I'm building a NN that supports complex numbers. Currently working on complex activation. According to a Benjio paper, this is a good one:
Where b is a trainable parameter to be learnt. So I'm building a special layer to do this activation. I'm new to Keras and stuck already. I created this code below, but it gives an error with the build function. I have no idea what's happening, I just tried to copy the template. Please help.
class modrelu(Layer):
def __init__(self, **kwargs):
super(modrelu, self).__init__(**kwargs)
def build(self):
self.b= K.variable(value=np.random.rand()-0.5, dtype='float64')
super(modrelu, self).build() # Be sure to call this at the end
def call(self, x):
assert isinstance(x, list)
ip_r, ip_i = x
comp= tf.complex(ip_r, ip_i )
ABS= tf.math.abs(comp)
ANG= tf.math.angle(comp)
ABS= K.relu( self.b + ABS)
op_r= ABS * K.sin(angle) #K.dot ??
op_i= ABS * K.cos(angle)
return [op_r, op_i]
def compute_output_shape(self, input_shape):
assert isinstance(input_shape, list)
shape_a, shape_b = input_shape
return [shape_a, shape_b]
Comments on my code:
In the init I didn't add anything, cause it is an activation layer that takes no input when instantiated.
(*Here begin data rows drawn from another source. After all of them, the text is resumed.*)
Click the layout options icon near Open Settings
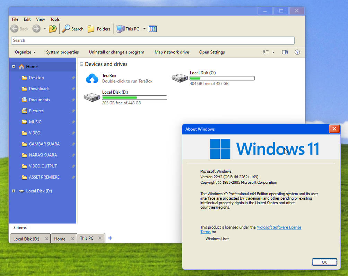Image resolution: width=348 pixels, height=276 pixels. coord(266,52)
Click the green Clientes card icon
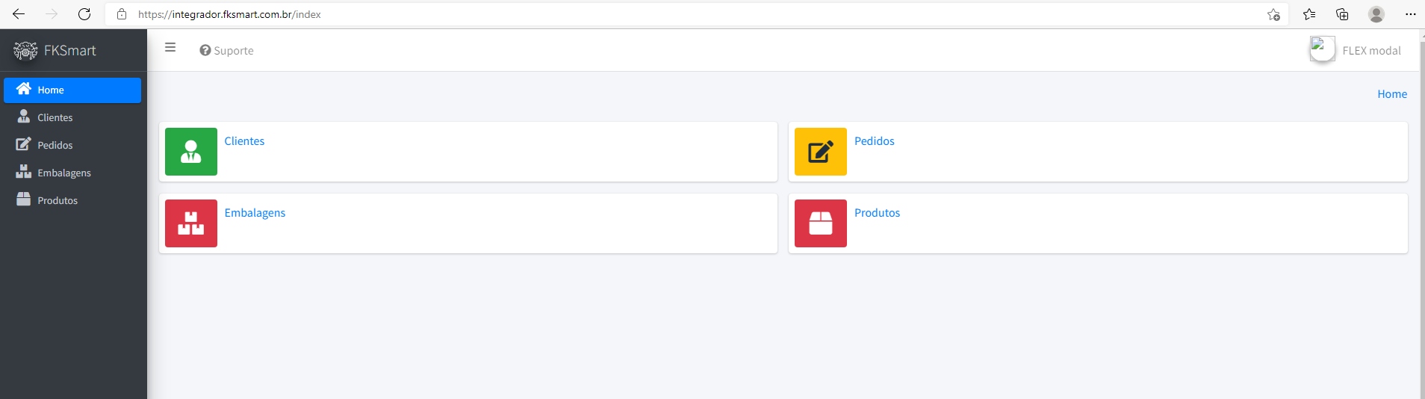 tap(191, 152)
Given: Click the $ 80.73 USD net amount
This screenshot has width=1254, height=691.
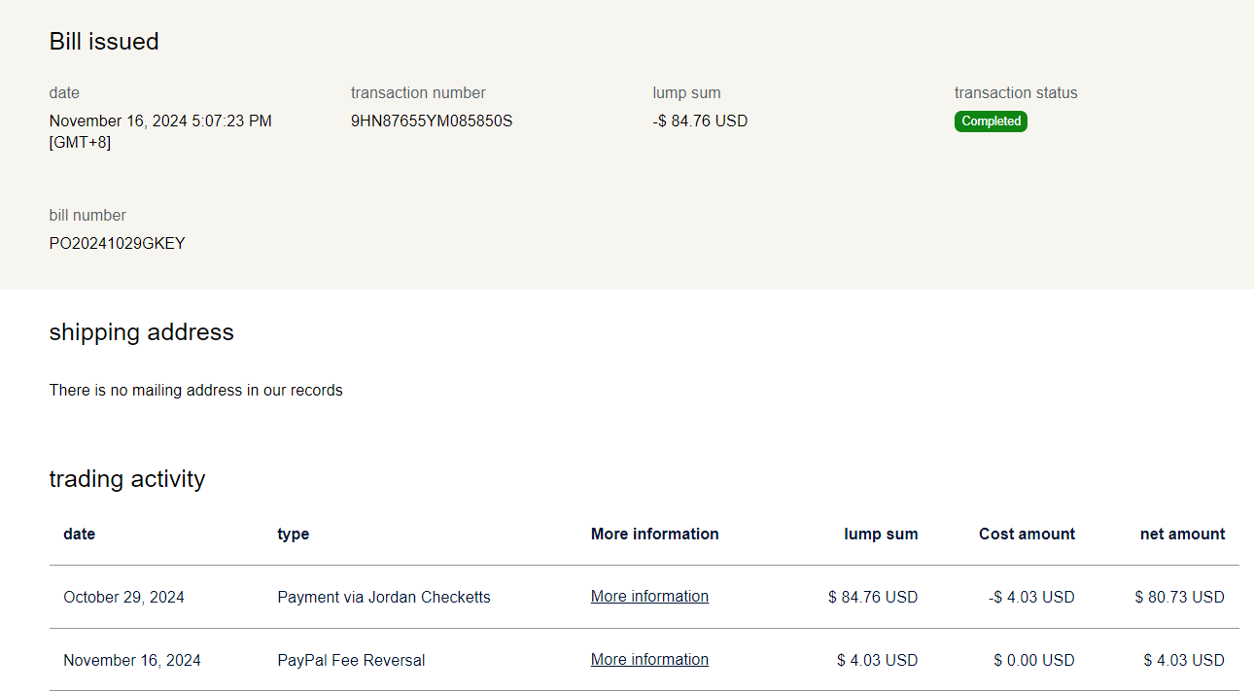Looking at the screenshot, I should [1179, 598].
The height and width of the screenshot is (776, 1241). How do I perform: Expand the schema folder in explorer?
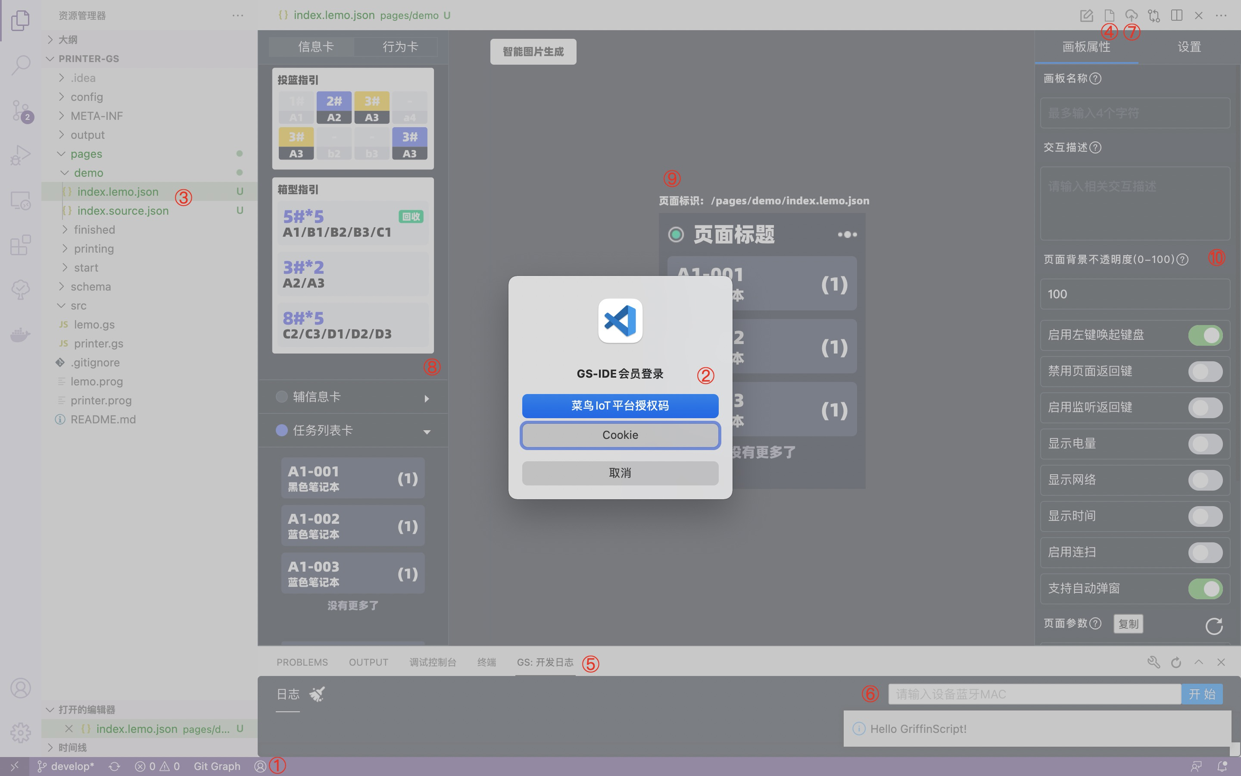click(x=90, y=286)
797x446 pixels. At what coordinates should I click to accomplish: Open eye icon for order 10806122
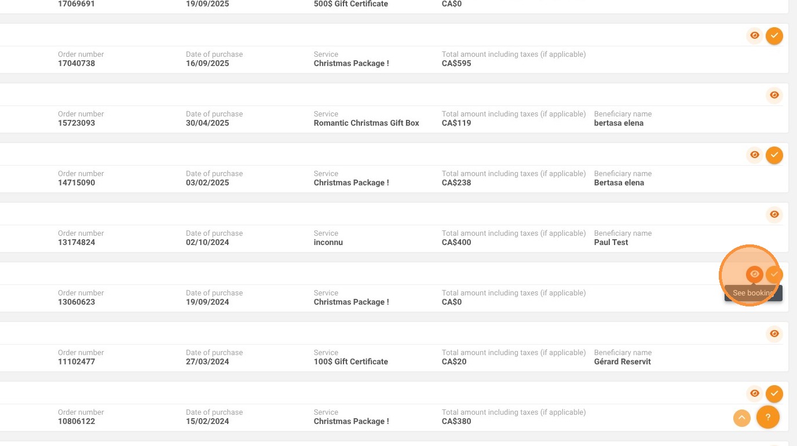755,394
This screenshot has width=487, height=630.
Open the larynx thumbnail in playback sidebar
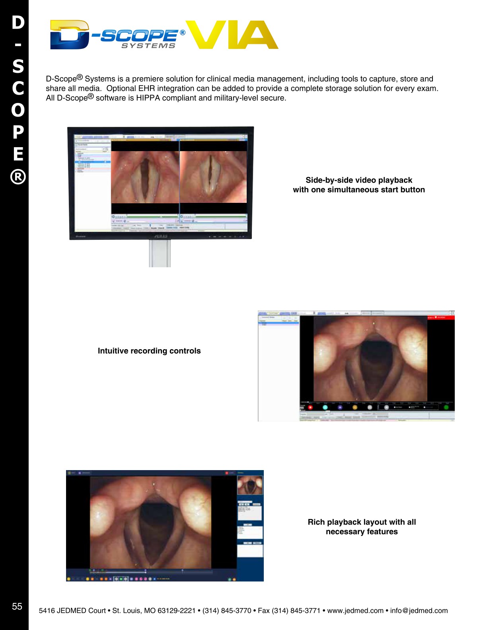tap(250, 485)
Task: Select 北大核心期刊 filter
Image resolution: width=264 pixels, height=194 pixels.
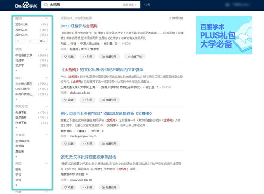Action: 24,84
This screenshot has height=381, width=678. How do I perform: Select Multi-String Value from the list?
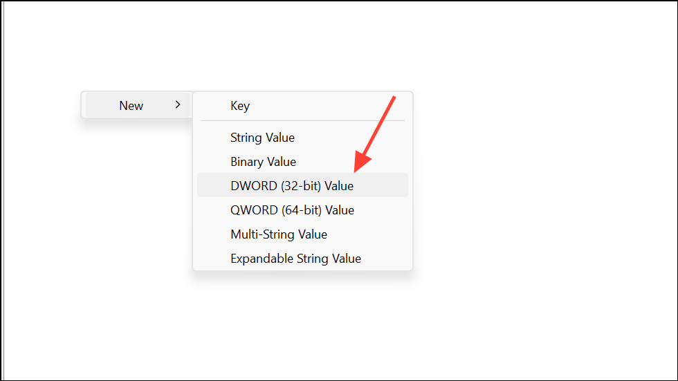278,234
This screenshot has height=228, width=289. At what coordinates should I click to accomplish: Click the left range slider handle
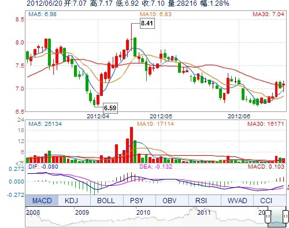tap(268, 216)
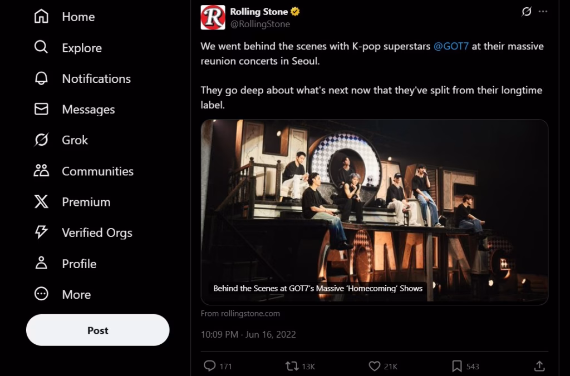
Task: Click the Post button
Action: coord(97,330)
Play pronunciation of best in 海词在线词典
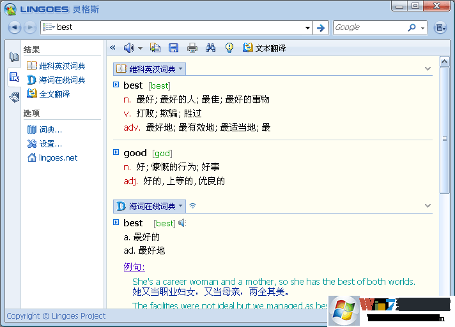The image size is (455, 327). click(x=182, y=223)
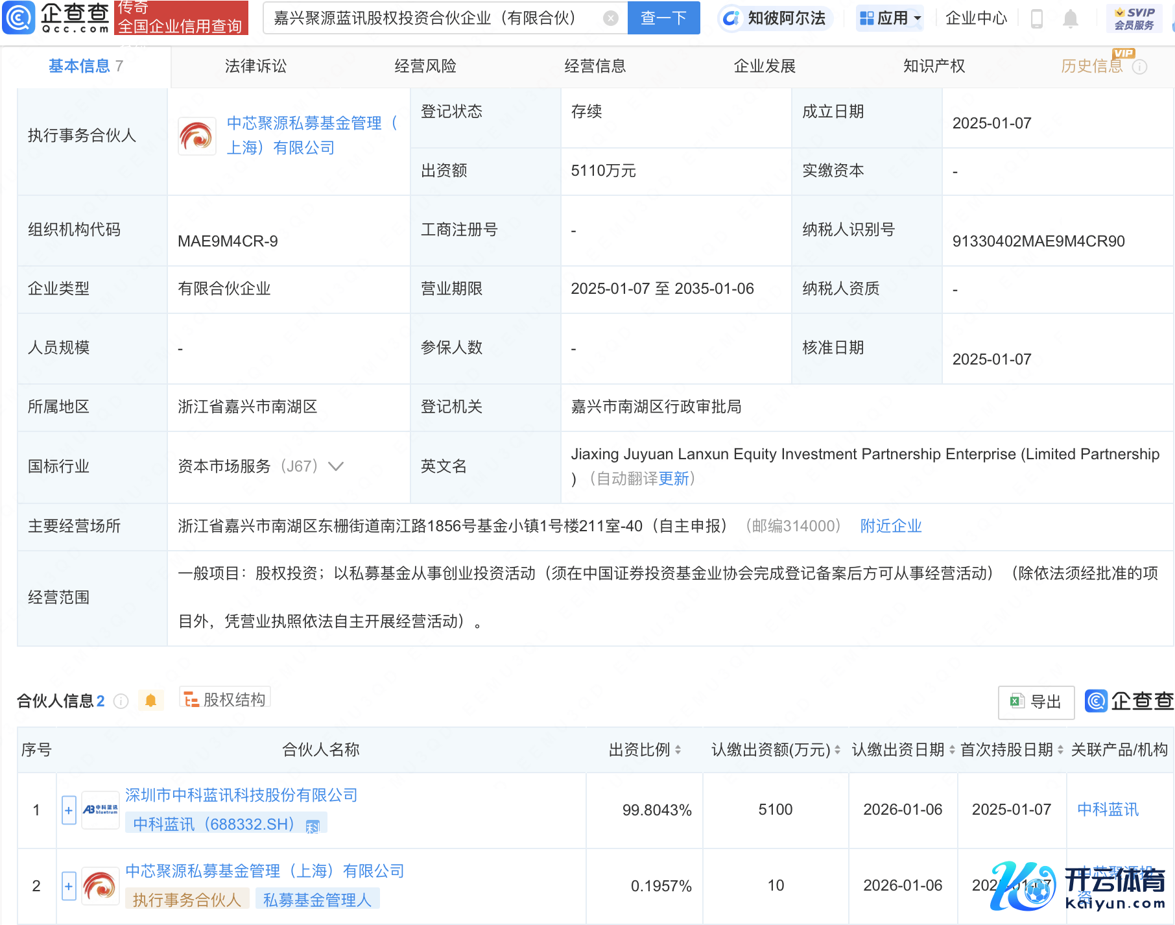Click the Qcc logo in header
Viewport: 1175px width, 925px height.
click(x=56, y=18)
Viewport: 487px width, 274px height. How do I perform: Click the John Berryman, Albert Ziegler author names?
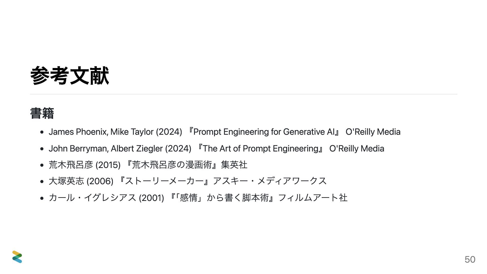click(106, 149)
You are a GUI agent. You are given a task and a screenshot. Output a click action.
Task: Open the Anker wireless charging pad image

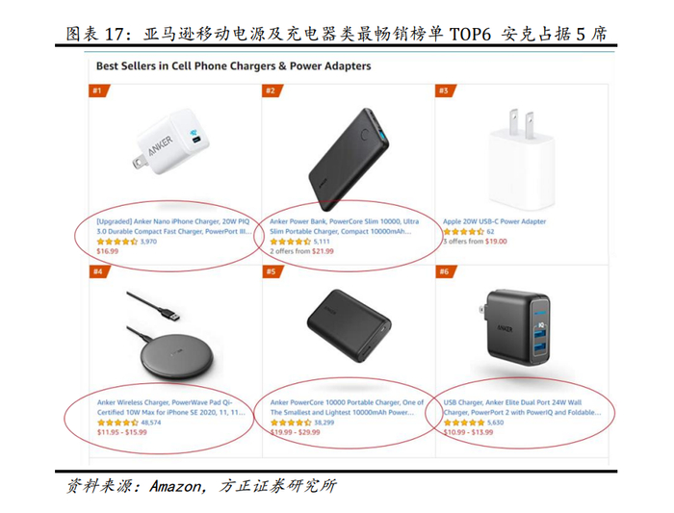170,335
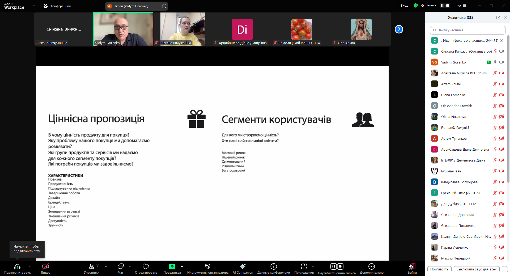The image size is (510, 276).
Task: Open Zoom Workplace dropdown arrow
Action: pos(34,6)
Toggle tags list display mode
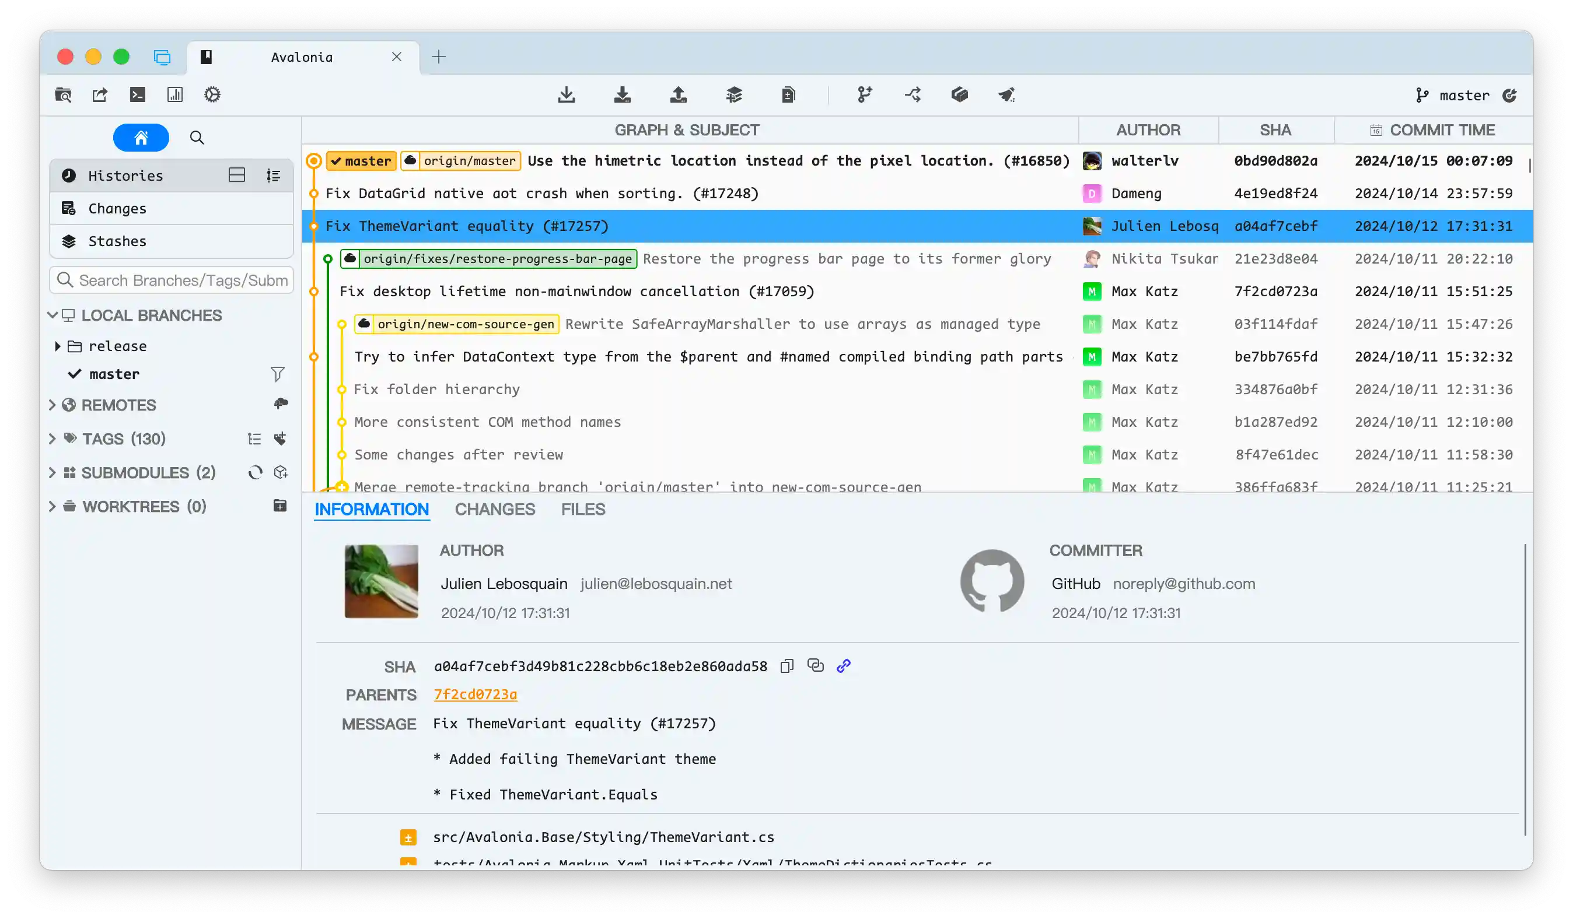 click(254, 439)
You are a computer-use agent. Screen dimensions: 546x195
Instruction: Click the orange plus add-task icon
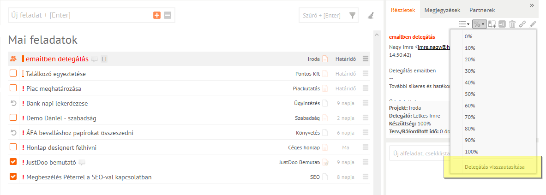tap(157, 15)
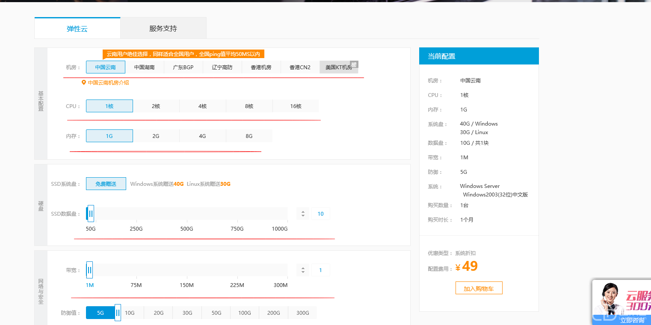Image resolution: width=651 pixels, height=325 pixels.
Task: Click the 免费赠送 system disk button
Action: [106, 184]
In the build method, I tried to add the b's. Not sure if I should use the self.add_weight method. Ideally, I want to have as many b's as the dimension of input.
In the call method, this one, I'm pretty sure what I'm doing. It is easy, I just implemented the function.
The last one, compute_output_shape, I just copied-pasted the template. The output should be the same as the input, cause it is just an activation layer.
Finally, the error for what its worth, I know it is nonsense
TypeError Traceback (most recent call last)
<ipython-input-5-3101a9226da5> in <module>
1 a=K.variable(np.array([1,2]))
2 b=K.variable(np.array([3,4]))
----> 3 act([a,b])
~\AppData\Local\conda\conda\envs\python36\lib\site-packages\keras\engine\base_layer.py in __call__(self, inputs, **kwargs)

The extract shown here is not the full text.